Developers using counterfeited versions of Xcode have been used as mules to ship malware into apps being submitted into the App Store during the submission process. Although their apps aren’t developed as malware, XcodeGhost injects code into the otherwise legitimate apps.
The malicious version of Xcode was uploaded to Chinese cloud file sharing service Baidu and downloaded by some iOS developers in China. Apparently, this was done as some developers find accessing Apple’s official servers too slow from within China. The developers, mainly operating from China and distributing apps for the Chinese market, compiled iOS apps using the modified Xcode IDE and distributed those infected apps through the App Store.
The apps passed through Apple’s code review process.
One high profile app, WeChat, was infected with some reports suggested over 200 apps were affected although Apple has declined to disclose how many apps were infected although they say the infected apps have now been removed.

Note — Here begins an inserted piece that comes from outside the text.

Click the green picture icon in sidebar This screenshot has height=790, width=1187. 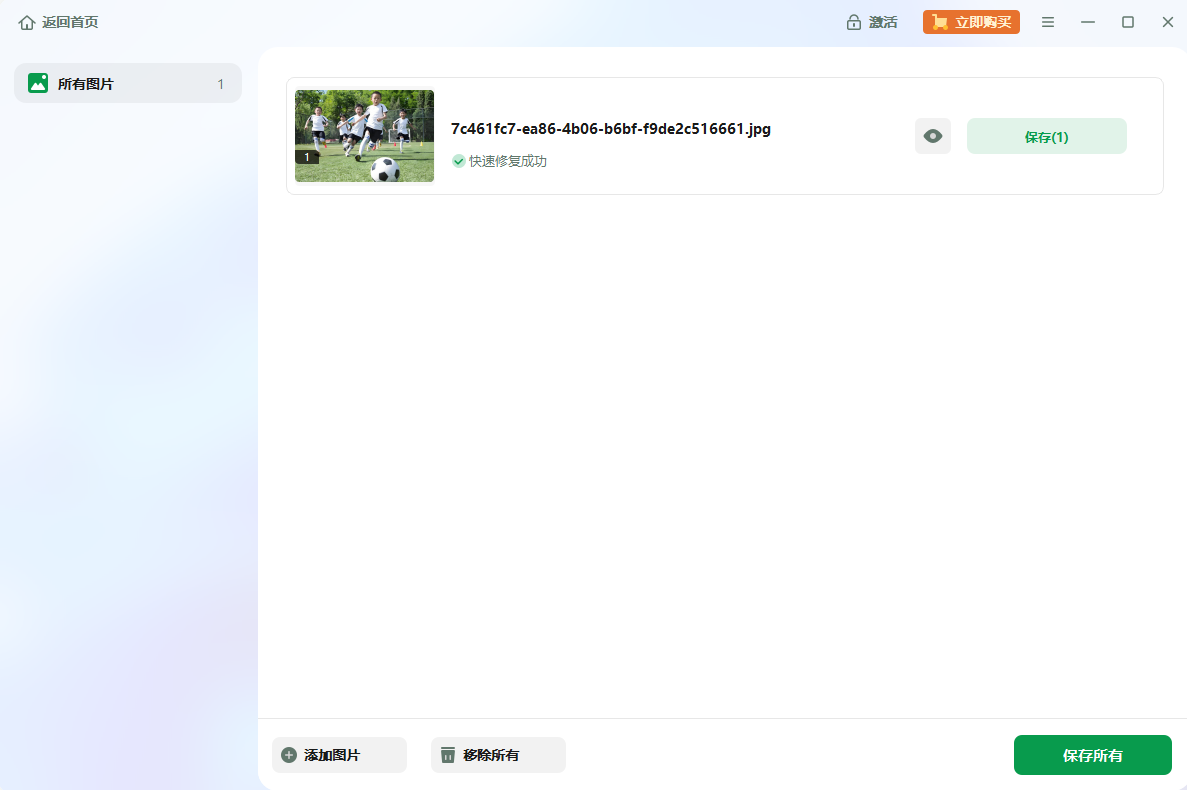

Palo Alto Networks has published what it says is a full list of the infected apps. They have also detailed what data the infected apps collects and that the apps can do.
• Prompt a fake alert dialog to phish user credentials;
• Hijack opening specific URLs based on their scheme, which could allow for exploitation of vulnerabilities in the iOS system or other iOS apps;
• Read and write data in the user’s clipboard, which could be used to read the user’s password if that password is copied from a password management tool.
WeChat’s developers have published a blog post explaining only WeChat v6.2.5 for iOS is affected.